Running Authenticated (Whitebox) Scans

How to add authentication credentials to Delve in order to scan inside certain machines and obtain the information on locally-installed vulnerable software.

Credentials can be added in Delve in order to run authenticated (whitebox) scans.

Credentials can be associated to groups of assets through the use of tags (see Creating new tags and Associating credentials to tags). All the assets categorized under the tag to which the credentials are associated will be scanned with authentication using these credentials.

Tags that have credentials associated will have a left blue border visible throughout Delve.

Once a scan finishes, the report will show which credentials were used during this scan (if any).

Systems requirements for authenticated scans

Requirements for SMB authentication on Microsoft Windows machines

  • The remote registry service must be started (can be configured in the 'Services' section of Microsoft Windows).
  • File and printer sharing must be activated and in the case of Windows XP machines, the "Simple Sharing" should be deactivated.
  • If you are scanning individual systems:
    • Use an account that has administrative rights on the machine.
    • Create a new DWORD value named LocalAccountTokenFilterPolicy with the value '1' in the following key: HKLM\SOFTWARE\Microsoft\Windows\CurrentVersion\Policies\system\
  • If you are scanning systems that are part of a Domain, contact Delve Labs to obtain configuration instructions.
  • If need be, exception rules for Warden (or the Edge Service) should be created in the Windows firewall.

Requirements for SSH authentication (GNU/Linux & Cisco)

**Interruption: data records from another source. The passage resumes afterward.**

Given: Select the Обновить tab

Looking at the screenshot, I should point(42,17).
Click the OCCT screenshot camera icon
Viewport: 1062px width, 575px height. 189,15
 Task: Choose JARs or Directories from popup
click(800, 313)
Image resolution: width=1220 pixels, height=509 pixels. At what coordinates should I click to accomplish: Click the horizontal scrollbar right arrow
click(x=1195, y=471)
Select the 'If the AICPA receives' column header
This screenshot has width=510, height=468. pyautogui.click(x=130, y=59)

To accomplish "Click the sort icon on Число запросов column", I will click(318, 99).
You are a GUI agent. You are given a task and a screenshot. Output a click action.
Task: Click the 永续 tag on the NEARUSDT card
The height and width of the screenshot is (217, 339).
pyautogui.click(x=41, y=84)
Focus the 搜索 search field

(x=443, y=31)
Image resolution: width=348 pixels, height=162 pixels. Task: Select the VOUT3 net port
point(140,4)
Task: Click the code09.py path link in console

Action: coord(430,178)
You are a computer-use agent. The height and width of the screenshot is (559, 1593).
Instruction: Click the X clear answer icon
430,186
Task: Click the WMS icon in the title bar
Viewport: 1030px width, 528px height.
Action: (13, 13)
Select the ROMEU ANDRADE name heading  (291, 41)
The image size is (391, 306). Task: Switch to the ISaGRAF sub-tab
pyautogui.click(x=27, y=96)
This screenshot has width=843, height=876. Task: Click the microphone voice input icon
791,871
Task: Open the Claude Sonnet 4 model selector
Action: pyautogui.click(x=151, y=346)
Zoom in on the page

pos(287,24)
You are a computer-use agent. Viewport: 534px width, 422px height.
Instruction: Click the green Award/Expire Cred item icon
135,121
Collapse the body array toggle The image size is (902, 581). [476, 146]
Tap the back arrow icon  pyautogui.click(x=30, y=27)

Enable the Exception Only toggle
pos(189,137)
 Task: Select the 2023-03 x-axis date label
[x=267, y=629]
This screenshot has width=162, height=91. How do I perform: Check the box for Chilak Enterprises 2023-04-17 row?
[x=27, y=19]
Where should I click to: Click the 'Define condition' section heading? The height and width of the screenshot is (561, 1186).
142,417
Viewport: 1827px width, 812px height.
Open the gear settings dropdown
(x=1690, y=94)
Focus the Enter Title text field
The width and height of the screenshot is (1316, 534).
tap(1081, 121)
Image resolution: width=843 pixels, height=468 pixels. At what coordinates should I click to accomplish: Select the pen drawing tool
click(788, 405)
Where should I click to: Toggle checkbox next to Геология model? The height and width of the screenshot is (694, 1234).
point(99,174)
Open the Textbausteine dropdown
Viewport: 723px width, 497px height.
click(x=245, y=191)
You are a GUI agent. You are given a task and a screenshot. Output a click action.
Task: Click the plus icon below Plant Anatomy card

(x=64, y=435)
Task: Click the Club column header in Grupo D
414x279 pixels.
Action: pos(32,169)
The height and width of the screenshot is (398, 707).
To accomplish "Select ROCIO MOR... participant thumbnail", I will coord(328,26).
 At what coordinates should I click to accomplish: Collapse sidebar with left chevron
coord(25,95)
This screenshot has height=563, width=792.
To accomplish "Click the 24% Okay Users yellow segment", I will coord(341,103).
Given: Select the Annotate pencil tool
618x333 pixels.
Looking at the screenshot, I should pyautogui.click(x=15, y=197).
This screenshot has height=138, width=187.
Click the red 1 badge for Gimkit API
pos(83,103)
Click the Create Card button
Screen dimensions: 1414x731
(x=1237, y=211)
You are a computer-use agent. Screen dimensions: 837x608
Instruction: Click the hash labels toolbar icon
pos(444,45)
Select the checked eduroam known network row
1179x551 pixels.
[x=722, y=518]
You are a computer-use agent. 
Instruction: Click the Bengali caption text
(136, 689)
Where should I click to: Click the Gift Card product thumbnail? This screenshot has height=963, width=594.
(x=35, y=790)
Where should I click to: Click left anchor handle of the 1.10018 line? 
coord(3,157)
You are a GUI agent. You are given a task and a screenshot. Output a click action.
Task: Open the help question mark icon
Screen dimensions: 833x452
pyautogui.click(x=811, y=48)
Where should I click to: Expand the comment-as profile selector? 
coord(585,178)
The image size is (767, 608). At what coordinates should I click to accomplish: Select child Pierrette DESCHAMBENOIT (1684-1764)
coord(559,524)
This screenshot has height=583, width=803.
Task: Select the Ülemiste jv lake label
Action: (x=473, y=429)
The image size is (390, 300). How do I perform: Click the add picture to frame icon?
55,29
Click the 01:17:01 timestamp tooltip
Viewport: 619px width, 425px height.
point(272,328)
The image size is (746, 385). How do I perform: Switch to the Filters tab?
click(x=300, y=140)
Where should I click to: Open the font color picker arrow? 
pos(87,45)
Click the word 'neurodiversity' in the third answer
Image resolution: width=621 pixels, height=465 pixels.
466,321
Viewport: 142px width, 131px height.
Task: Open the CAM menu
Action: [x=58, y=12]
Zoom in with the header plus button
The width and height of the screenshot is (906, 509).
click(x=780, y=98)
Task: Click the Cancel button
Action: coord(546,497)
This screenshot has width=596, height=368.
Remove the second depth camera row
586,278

  • The SSH server (sshd) should be activated on the destination machine.
  • Key-based authentication should be activated in the SSH daemon config (/etc/ssh/sshd.conf must not contain "PubkeyAuthentication no" )
  • The user used for authentication needs to to have administrative privileges but read-only access to "root" restricted files is recommended (through the use of an administrative group).
  • For Cisco (IOS) systems, an unprivileged user that has access to the "show version" command is necessary.

Requirements for authentication on ESXi machines

  • An administrative account or a read-only role with global settings permission must be used for ESXi authentication.